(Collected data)
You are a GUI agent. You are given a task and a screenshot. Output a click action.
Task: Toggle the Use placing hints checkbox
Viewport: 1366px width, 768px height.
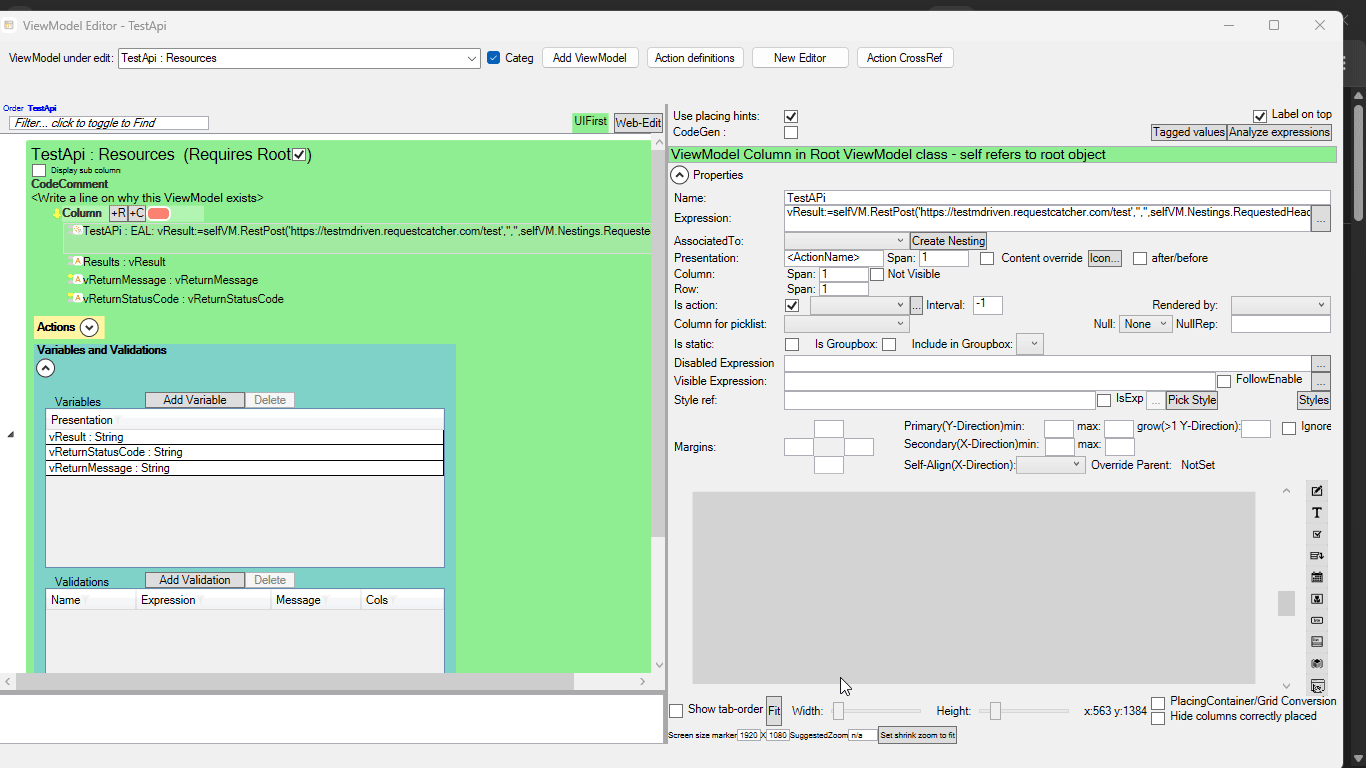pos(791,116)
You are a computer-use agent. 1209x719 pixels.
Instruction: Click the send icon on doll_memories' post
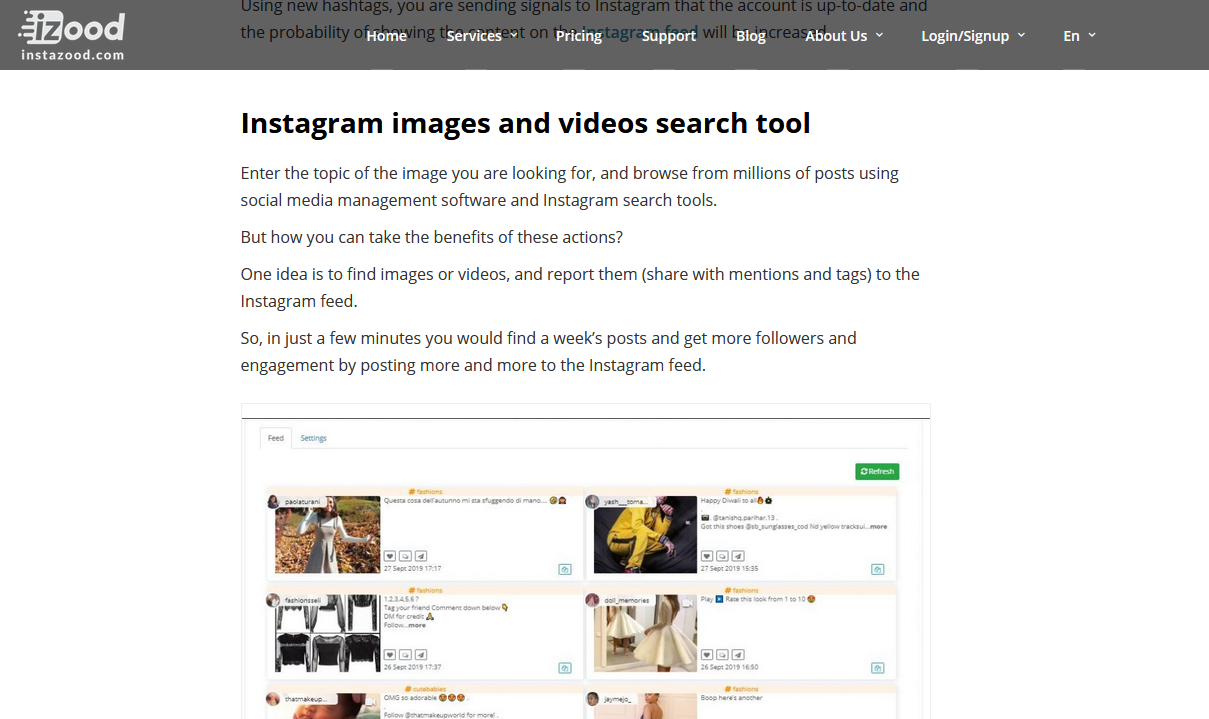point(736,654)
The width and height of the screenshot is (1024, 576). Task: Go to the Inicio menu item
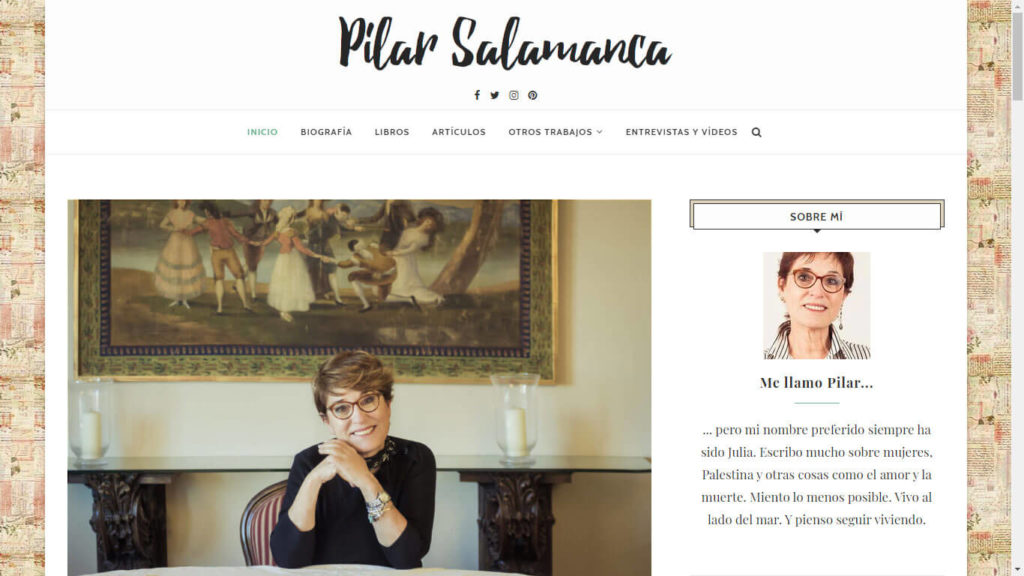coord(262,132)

● **Required work**: Look for the line that contains "Viewport: 1366px width, 768px height.", then please copy it and the rest of the lines through the end of the data, pictures excluded.

● **Solution**:
Viewport: 1366px width, 768px height.
pos(791,116)
You are a computer-use agent. 1209x719 pixels.
Instruction: Click the send icon on doll_memories' post
point(736,654)
The width and height of the screenshot is (1024, 576). Task: Go to the Inicio menu item
coord(262,132)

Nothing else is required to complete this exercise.